Map of the Day: Wal-Mart Versus Downtown Waynesboro

Kudos to Luke Juday for his latest graphics in “Mapping the Commonwealth.” As an intellectual exercise, he overlaid Google images of ten downtown areas around Virginia with overhead images of nearby Wal-Marts. There was no particular agenda to the images, he says — “I’m not a big Walmart hater or anything.”  He just wanted to illustrate the difference in scale between places meant to be experienced on foot and places meant to be experienced by car.

Writes Juday: “Automobile-oriented places provide the same grid of connections and destinations at a dramatically expanded scale.  The time distance is still the same – everything is accessible in five to ten minutes.  But that means something different in terms of space – more like five miles than a half mile.”


Share this article


(comments below)


(comments below)


4 responses to “Map of the Day: Wal-Mart Versus Downtown Waynesboro”

  1. LifeOnTheFallLine Avatar

    I’ll cop to being a Wal-Mart/Big Box hater up front, so the remainder of this comment can be taken with that in mind.

    While there are problems with market distortion (honestly as much as people moan about transit subsidies the biggest beneficiaries are places like Wal-Mart that use it as a way to not pay their employees enough to afford a car. See also, food stamps, Medicaid, etc. And the way they’ll lease hop within a municipality leaving a string of shuttered stores in search of the next agreeable bargain.), one of the other large problems with big boxes and especially malls is the sheer amount of space taken up by parking lots that sit underutilized for such a large part of the year. They’re just massive, impermeable surfaces that mostly go unused except for Christmas/Black Friday. I know some of this is local zoning, but when you have enough space on your parking lot to hold a carnival AND still meet shopping demands then that’s a problem.

    There are two in Richmond (on Parham and in Forrest Hill) that largely avoid this.

  2. I’m not a WalMart hater so you can take the following comments in that context..

    how many different kinds of businesses that would here-to-for have separate footprints are their under one WalMart roof where you in fact, WALK to those different businesses?

    In the pre-WalMart days, if you wanted a gallon of milk, a t-shirt, tires for your car, and a prescription filled as well as depositing a check in the bank – how many different, separate trips would you make to do that?

    how much “parking” sits empty at 9pm at night in downtown Podunk while the WalMart parking lot is half full?

    really, how different is WalMart is “functionality” than your old “General Store” where you could buy hard candy and a washing machine in the same store?

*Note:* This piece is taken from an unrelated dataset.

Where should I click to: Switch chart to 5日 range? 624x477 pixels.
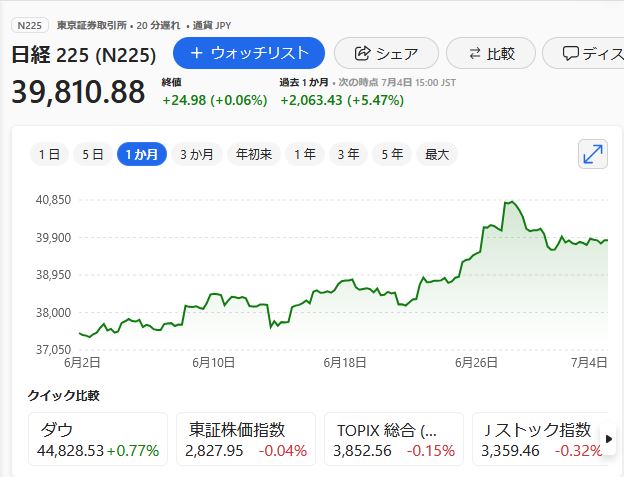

    There are many things I’m not enamored of with Walmart and the general concept of “big box” but I try to keep some perspective in with respect to …. change… so a good question to ask is – “is WalMart a fundamentally flawed concept – a fad – that will soon prove to not be sustainable”?

    what’s the answer to that question? I think it’s extremely sustainable but I’ll certainly be willing to be “educated” by others who see things that I perhaps do not see.

  3. Thanks for all the reposts, Jim. A couple other thoughts on this:

    Larry is, of course, right about how many different functions the Walmart plays. It’s certainly more convenient. And the big critique of Walmart and other big box stores is that it’s displaced dozens of locally-owned small businesses. That takes money out of local circulation and making communities less healthy by structuring them around lots of low-wage service jobs, with profits going to a central headquarters, rather than lots of business owners being part of the middle class and invested in the town and its community. The other side of that coin is that it makes a wide range of goods available at a low cost so that those low wage service workers can have things they couldn’t have otherwise. I’m still thinking through this one myself.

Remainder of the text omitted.